III. Conséquences et Perspectives : Vers la Fin de la Mondialisation Technologique ?

La guerre des puces remet profondément en question le modèle de mondialisation libérale tel que nous l'avons connu. Elle entraîne des transformations majeures :

  • Montée du protectionnisme technologique : Les nations mettent en place des barrières pour protéger leurs industries stratégiques.
  • Fragmentation des chaînes de valeur : Les chaînes d'approvisionnement mondiales se scindent en blocs, chaque bloc cherchant à minimiser sa dépendance vis-à-vis de l'autre.
  • Logique de blocs géopolitiques concurrents : La technologie devient un outil central de la compétition entre grandes puissances, primant sur les considérations purement économiques.

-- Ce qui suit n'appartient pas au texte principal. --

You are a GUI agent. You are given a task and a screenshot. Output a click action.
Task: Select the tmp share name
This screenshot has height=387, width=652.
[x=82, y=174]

Selon Chris Miller, cette guerre souligne la « primauté des impératifs de défense et de sécurité sur les logiques de marché ». Morris Chang, le fondateur de TSMC, a de son côté déclaré que « le libre-échange et la mondialisation sont presque morts », illustrant la gravité des changements en cours. Ce conflit n'est pas seulement une guerre commerciale, mais une bataille pour la domination technologique et géopolitique du 21e siècle, avec des répercussions profondes sur l'économie mondiale et l'innovation.